Drawing is an embodiment of experience. Like Richard Serra's 1967-69 list of verbs and Amy Silman's 2017 lecture at The Menil Foundation, drawing is a performative act with direct and consequential relation to time. Whether for recording observations or visualizing moments, drawing always suggest space as a dimention and repository of thinking.
As poetic gestures, drawings evoke imaginative awareness of possible worlds with interacting forms that suggest continuity beyond the limitation of a sheet of paper or another surface. Consequently, most of my drawings are developed into series emphasizing connections but also ruptures.

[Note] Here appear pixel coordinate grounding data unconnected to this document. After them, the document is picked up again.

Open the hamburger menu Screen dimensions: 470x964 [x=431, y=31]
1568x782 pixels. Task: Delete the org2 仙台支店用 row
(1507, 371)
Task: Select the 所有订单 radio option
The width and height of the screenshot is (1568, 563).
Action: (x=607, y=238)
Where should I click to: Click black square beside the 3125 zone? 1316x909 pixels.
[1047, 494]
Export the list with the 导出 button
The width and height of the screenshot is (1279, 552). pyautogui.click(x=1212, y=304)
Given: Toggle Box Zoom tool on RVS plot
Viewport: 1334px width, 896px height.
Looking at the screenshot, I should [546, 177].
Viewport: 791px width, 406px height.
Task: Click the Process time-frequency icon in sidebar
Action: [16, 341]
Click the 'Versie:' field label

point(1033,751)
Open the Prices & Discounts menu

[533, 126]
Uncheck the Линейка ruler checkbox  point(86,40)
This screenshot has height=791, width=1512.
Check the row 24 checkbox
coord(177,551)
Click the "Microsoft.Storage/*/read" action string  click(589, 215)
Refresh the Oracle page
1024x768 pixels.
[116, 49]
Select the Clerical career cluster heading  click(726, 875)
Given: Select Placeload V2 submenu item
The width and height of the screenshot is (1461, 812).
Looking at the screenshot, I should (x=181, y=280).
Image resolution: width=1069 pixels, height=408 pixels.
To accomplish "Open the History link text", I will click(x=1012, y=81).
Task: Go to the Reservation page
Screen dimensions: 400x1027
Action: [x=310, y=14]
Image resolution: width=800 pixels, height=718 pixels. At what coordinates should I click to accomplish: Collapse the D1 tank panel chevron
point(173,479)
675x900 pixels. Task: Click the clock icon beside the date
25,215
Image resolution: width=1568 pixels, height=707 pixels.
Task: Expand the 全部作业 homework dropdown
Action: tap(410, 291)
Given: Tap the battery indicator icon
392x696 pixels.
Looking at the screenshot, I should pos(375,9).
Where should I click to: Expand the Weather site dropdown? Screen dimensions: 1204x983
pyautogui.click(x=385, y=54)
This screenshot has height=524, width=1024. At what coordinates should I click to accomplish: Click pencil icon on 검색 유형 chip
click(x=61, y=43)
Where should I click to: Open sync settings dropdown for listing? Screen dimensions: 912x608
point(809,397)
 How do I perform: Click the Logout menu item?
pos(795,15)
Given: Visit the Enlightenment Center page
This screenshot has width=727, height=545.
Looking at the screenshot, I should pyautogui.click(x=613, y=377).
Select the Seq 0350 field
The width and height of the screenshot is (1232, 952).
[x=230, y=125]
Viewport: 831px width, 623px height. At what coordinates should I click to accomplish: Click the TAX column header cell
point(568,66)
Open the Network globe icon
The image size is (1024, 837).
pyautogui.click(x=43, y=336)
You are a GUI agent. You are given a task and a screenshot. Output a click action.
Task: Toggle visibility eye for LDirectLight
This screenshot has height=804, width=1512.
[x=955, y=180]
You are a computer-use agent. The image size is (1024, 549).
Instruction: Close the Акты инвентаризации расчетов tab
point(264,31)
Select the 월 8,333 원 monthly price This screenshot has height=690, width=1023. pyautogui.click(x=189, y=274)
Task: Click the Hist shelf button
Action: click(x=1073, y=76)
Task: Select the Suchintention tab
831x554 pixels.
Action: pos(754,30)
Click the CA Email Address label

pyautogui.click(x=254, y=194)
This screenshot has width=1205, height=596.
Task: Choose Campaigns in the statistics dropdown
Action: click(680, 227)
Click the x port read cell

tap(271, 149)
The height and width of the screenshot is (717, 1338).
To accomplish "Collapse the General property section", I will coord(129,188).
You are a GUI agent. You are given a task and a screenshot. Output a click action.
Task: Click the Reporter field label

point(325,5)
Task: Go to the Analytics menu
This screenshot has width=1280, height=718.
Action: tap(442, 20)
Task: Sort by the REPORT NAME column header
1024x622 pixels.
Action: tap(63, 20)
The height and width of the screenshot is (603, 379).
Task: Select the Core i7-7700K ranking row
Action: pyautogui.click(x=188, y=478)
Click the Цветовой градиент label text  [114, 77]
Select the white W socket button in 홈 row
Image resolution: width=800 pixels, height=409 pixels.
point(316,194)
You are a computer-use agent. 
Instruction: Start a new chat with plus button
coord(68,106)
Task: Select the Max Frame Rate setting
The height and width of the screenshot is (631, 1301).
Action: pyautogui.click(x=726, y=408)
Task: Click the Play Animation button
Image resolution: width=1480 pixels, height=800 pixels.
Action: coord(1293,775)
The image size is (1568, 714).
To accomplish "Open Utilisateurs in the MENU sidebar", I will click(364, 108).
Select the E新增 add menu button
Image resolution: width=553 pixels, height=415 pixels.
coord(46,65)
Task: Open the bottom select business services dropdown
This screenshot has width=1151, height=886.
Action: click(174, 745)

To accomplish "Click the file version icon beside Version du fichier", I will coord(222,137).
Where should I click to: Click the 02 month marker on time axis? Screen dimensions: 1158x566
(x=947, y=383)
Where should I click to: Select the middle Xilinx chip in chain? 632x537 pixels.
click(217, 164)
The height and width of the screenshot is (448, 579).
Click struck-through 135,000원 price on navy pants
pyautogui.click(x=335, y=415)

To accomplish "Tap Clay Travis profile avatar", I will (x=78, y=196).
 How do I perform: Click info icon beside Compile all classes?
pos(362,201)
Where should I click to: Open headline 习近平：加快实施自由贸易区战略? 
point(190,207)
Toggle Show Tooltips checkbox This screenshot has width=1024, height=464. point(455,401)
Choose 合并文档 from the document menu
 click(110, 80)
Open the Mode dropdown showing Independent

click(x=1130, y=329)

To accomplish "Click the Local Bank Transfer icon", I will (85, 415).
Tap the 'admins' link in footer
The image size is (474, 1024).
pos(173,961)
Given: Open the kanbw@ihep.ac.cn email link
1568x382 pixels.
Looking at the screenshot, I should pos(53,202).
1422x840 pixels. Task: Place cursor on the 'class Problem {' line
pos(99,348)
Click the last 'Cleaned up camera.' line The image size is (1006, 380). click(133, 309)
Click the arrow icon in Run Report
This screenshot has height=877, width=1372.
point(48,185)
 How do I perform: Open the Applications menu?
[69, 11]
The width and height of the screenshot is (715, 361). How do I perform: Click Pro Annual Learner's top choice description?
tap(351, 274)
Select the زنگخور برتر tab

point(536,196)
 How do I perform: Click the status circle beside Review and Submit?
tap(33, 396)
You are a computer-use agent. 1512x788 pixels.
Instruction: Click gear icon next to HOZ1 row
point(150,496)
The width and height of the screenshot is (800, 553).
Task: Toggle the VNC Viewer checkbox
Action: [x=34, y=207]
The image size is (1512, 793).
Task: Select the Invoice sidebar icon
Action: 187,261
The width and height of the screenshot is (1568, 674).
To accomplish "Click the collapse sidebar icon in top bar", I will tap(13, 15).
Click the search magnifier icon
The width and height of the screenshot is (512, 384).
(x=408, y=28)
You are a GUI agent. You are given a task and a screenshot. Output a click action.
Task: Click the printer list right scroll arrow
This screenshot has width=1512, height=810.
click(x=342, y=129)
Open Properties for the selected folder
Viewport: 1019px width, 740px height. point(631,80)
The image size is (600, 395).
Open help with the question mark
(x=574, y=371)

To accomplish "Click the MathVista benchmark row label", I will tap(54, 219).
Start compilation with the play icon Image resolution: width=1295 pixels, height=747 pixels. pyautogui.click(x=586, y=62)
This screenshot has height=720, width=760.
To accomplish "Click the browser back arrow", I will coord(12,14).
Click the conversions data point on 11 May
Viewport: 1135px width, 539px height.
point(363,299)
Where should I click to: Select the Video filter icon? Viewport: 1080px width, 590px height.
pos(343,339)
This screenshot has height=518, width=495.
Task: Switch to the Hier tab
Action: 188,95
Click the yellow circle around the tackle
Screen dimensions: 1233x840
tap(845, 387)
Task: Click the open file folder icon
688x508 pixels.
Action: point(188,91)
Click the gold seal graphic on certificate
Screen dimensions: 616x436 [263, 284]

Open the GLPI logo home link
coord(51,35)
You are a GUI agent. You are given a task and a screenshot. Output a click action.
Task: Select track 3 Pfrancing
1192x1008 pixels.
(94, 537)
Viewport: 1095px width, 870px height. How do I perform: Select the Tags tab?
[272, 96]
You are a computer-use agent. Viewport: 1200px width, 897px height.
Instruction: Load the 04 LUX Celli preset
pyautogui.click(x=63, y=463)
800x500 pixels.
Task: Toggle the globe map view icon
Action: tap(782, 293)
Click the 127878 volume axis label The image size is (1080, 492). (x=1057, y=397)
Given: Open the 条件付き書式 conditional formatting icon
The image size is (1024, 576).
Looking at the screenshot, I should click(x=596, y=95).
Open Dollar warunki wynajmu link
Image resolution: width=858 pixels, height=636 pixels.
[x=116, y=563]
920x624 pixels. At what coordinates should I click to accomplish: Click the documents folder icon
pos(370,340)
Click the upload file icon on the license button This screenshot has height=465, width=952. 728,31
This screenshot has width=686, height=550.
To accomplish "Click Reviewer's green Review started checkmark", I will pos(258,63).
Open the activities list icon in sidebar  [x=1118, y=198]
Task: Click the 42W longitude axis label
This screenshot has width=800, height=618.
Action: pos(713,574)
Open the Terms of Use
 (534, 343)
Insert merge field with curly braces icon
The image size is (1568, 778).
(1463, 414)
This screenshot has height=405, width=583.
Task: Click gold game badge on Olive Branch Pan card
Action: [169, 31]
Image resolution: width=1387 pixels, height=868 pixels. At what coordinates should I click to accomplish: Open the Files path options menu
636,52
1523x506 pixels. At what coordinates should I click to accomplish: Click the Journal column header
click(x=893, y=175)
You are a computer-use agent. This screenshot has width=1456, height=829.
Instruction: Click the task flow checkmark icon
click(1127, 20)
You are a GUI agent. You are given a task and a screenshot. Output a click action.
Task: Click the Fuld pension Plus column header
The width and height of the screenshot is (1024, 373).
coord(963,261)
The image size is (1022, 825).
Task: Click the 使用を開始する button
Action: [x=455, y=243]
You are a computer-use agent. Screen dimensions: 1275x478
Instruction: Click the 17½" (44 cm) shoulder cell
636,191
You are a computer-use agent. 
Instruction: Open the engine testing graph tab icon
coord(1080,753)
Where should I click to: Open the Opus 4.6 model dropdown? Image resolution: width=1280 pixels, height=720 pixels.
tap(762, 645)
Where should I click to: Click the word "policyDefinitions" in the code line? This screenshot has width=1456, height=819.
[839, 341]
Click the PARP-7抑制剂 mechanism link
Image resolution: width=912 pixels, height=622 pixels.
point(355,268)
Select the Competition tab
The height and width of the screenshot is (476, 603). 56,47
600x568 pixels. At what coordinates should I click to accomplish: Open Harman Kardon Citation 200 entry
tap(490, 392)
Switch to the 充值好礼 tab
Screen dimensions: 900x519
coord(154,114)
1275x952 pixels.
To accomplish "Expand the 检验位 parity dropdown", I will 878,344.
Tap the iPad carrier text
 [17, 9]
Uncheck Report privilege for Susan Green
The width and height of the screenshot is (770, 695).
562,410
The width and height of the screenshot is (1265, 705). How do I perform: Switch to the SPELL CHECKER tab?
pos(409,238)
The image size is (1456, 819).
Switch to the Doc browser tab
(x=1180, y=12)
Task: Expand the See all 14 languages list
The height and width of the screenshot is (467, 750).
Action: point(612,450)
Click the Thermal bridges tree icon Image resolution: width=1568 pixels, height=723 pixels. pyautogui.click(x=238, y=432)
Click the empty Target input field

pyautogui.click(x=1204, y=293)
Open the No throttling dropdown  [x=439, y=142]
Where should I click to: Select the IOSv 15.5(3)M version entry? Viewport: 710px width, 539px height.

While the greater part of my work encompasses drawing on paper, more recent explorations include traditional stop-motion animation. At its initial stage, the first few films were concerned with the COVID crisis and protocols. In an effort to combat isolation and loneliness, one might keep occupied by untangling wool (Anecdote #1), repeatedly putting on and removing surgical gloves (Anecdote #2), or doing Origami ( Anecdote #4). More recently, my interest has shifted to animation as a dynamic form that investigates how drawing moves on the screen without explicit narratives.
Drawing involves the brain, hand and eyes working in a continuous feedback loop. Methods and forms are invented from a process based on observations, memory an analysis. Drawing is a way of asking questions, of making connections with things inside and outside of art.